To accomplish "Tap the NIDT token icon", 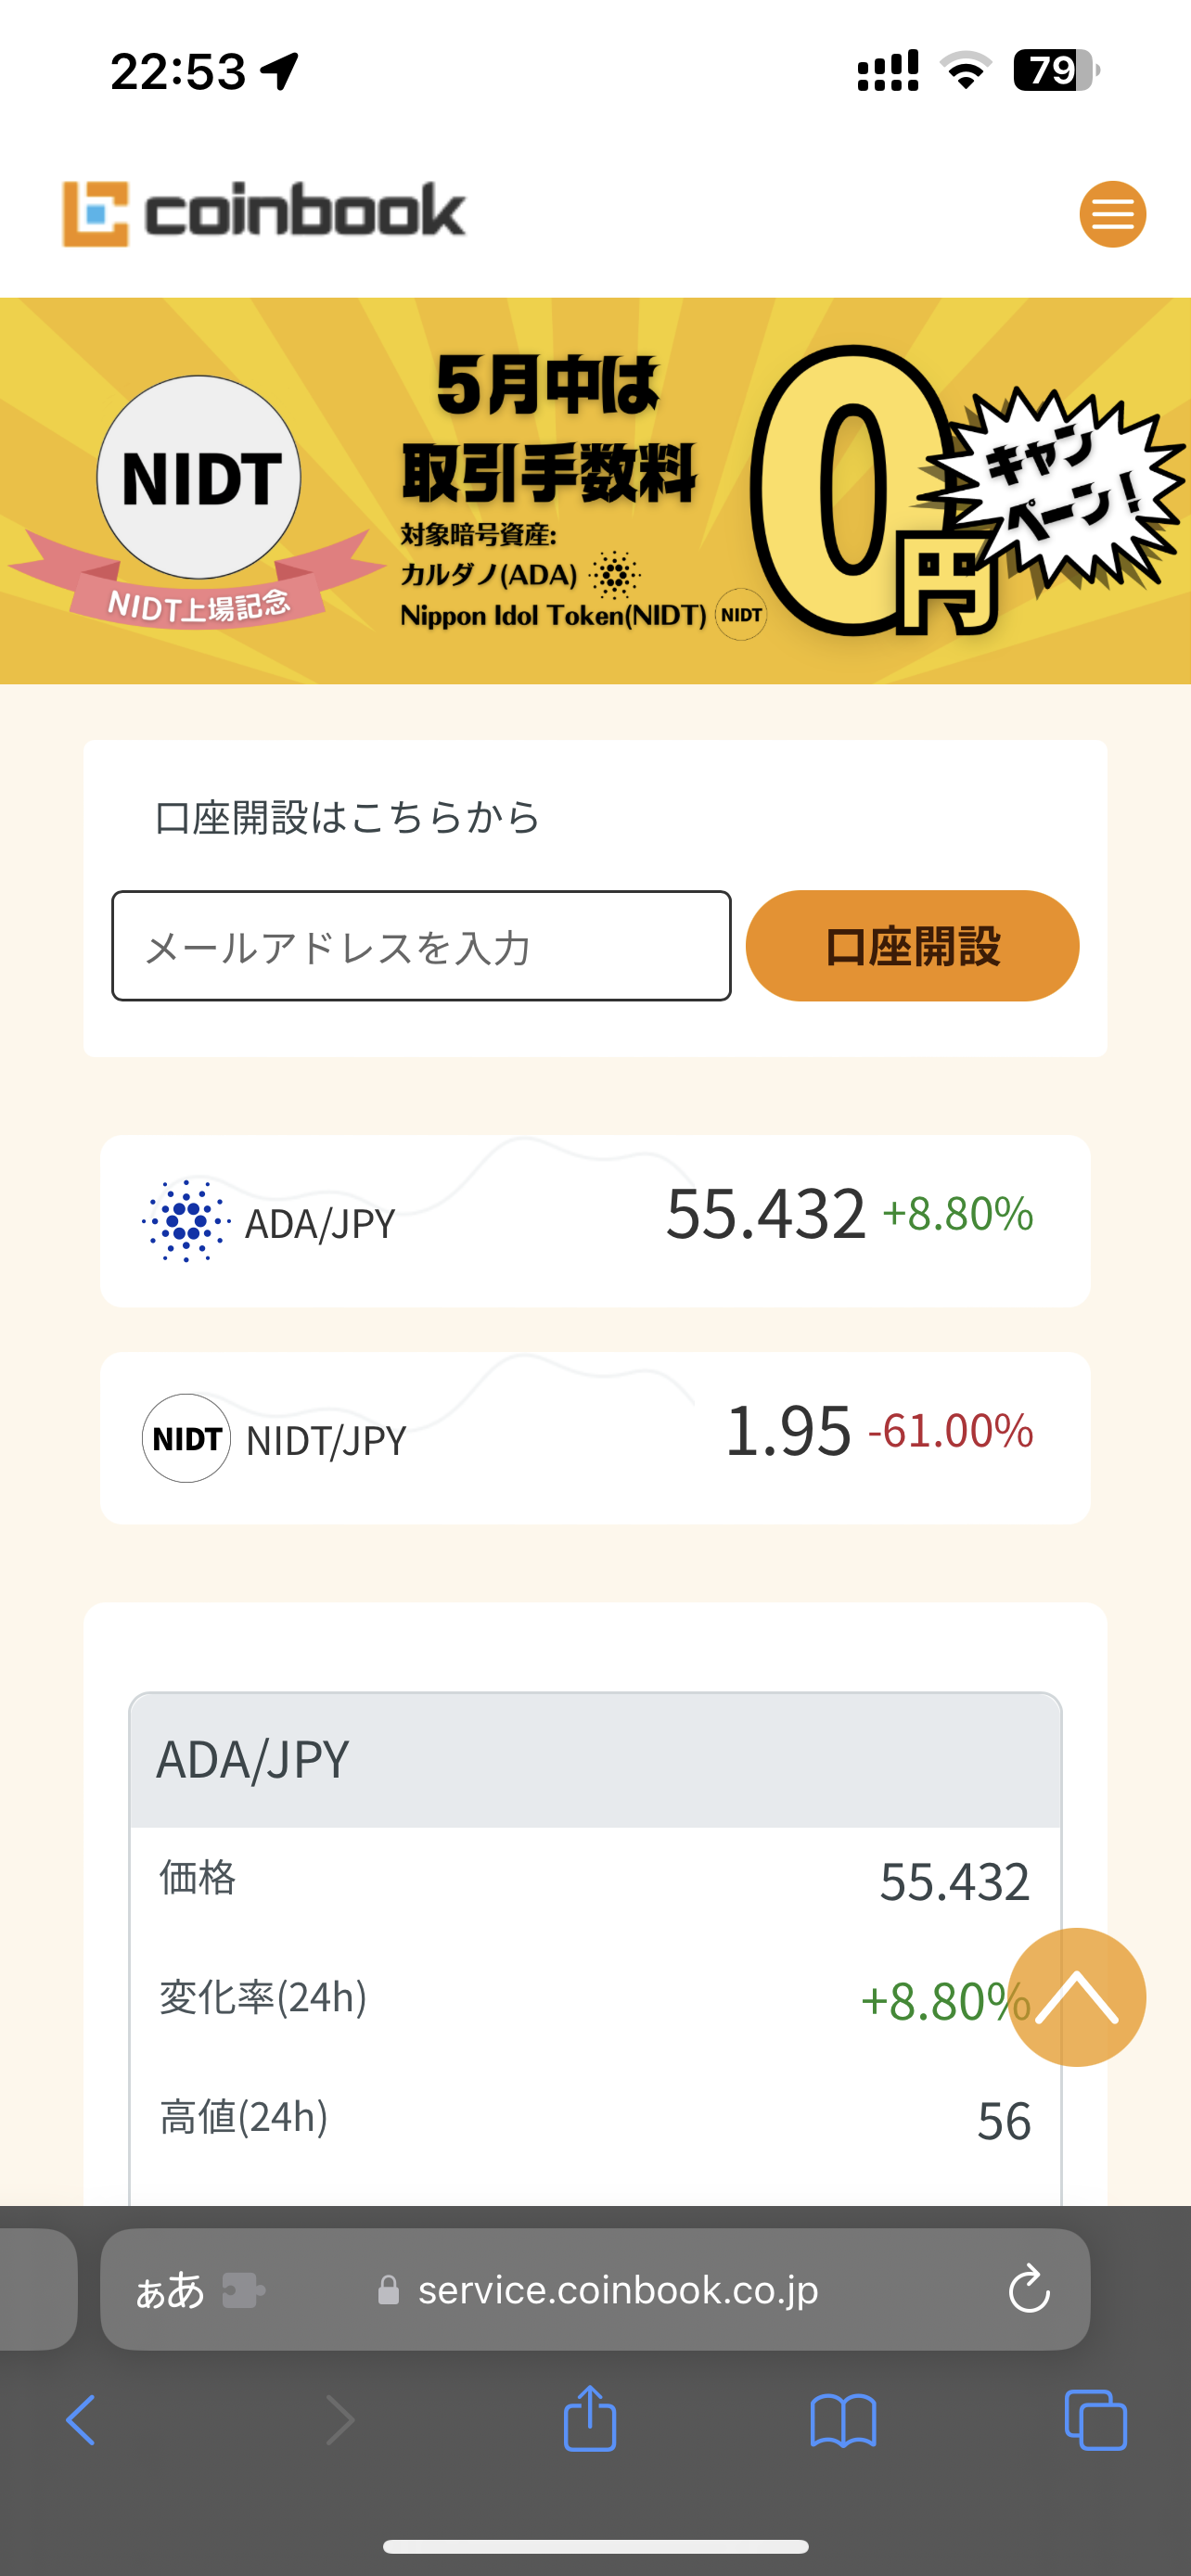I will click(186, 1438).
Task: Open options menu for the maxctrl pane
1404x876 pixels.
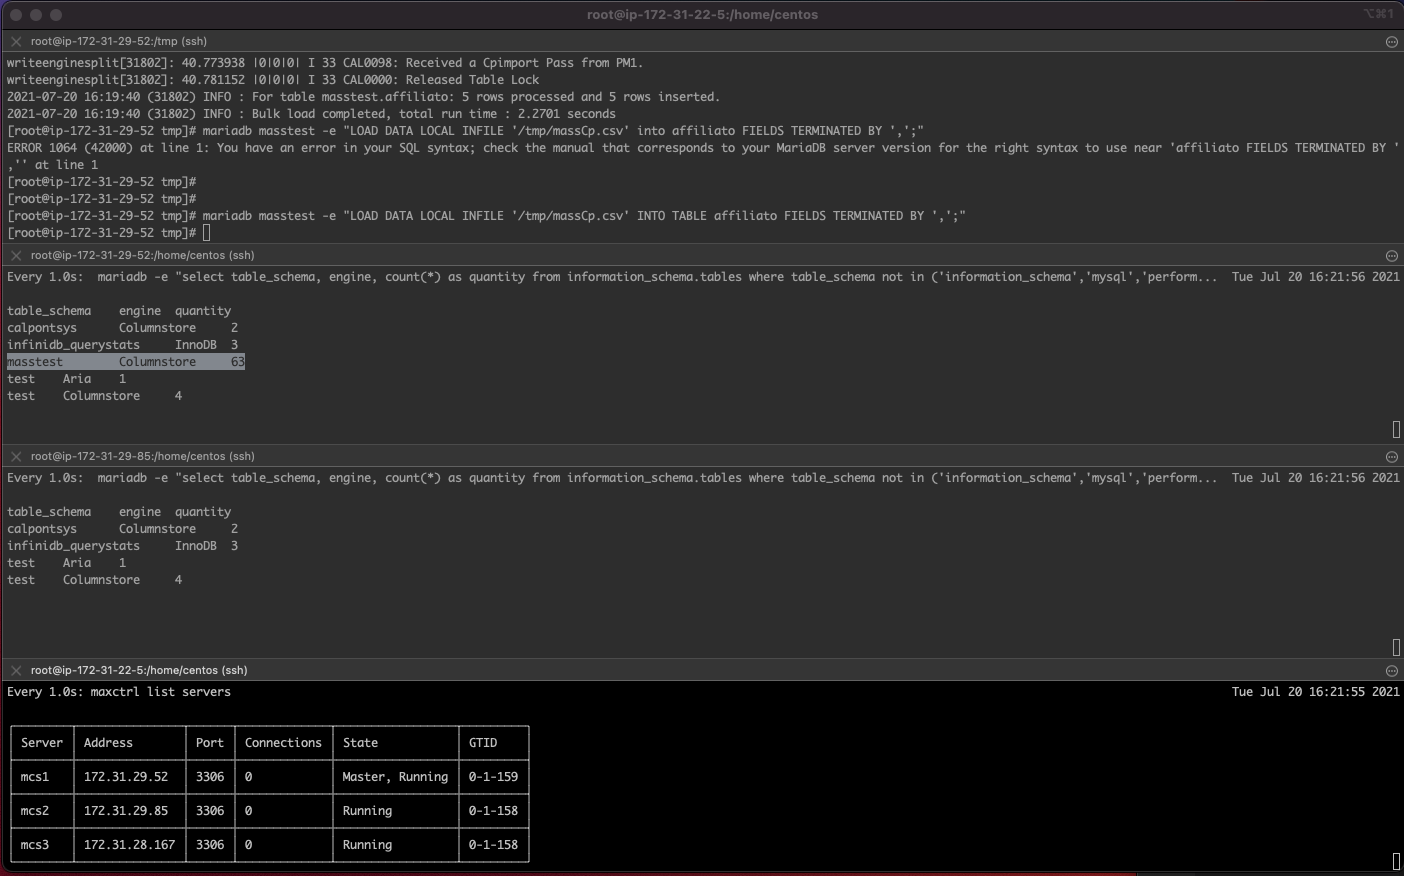Action: (x=1391, y=671)
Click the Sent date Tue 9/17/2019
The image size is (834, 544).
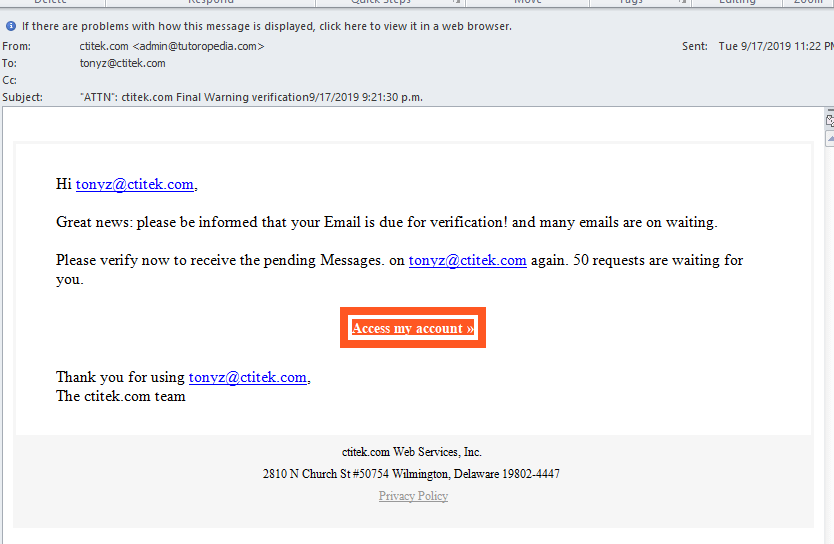click(770, 46)
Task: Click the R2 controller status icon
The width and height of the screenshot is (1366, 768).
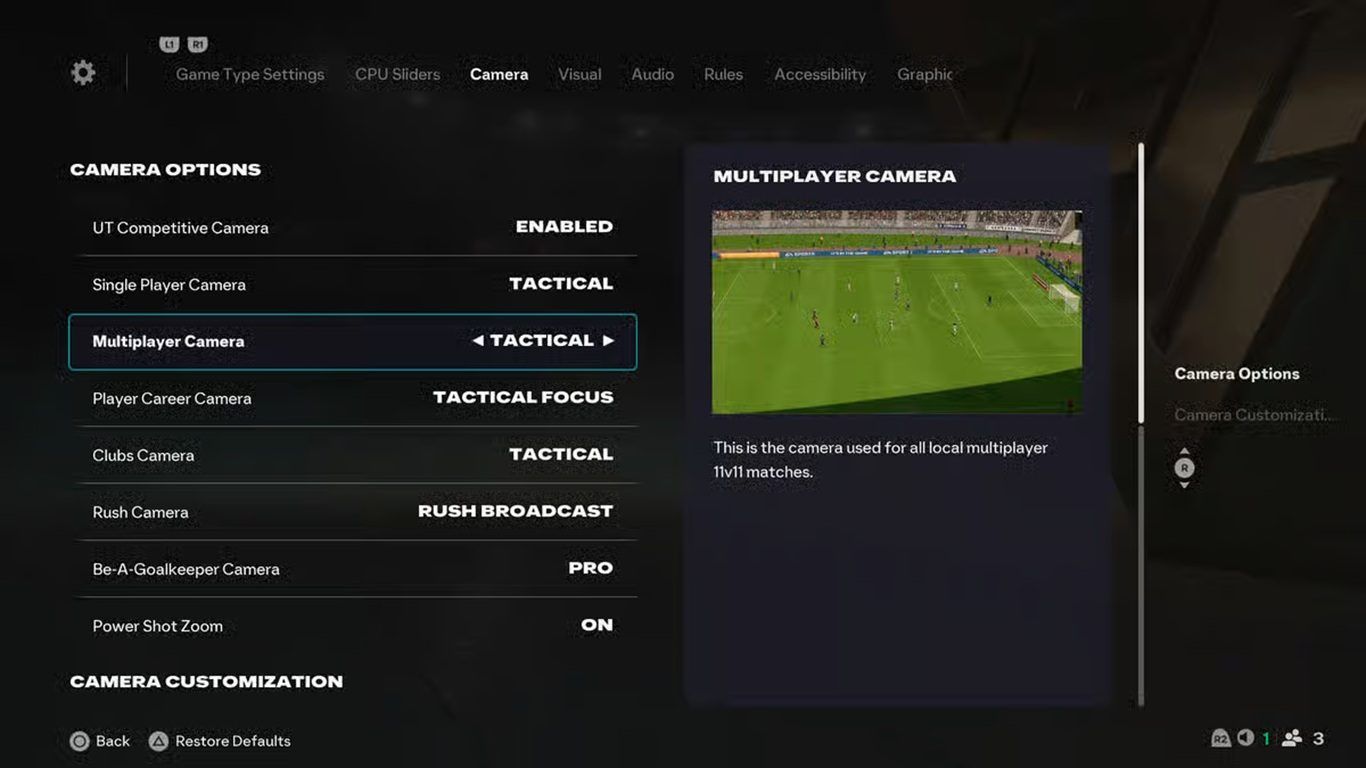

• **Task prompt**:
Extract the rows word for word, starting at the line that contains "Task: Open options menu for the maxctrl pane" and stopping after the last of the rows. Leave the pictures out of your answer.

• **Result of this exercise**:
Task: Open options menu for the maxctrl pane
1404x876 pixels.
Action: (x=1391, y=671)
Click the Sent date Tue 9/17/2019
The image size is (834, 544).
click(770, 46)
Task: Click the R2 controller status icon
The width and height of the screenshot is (1366, 768).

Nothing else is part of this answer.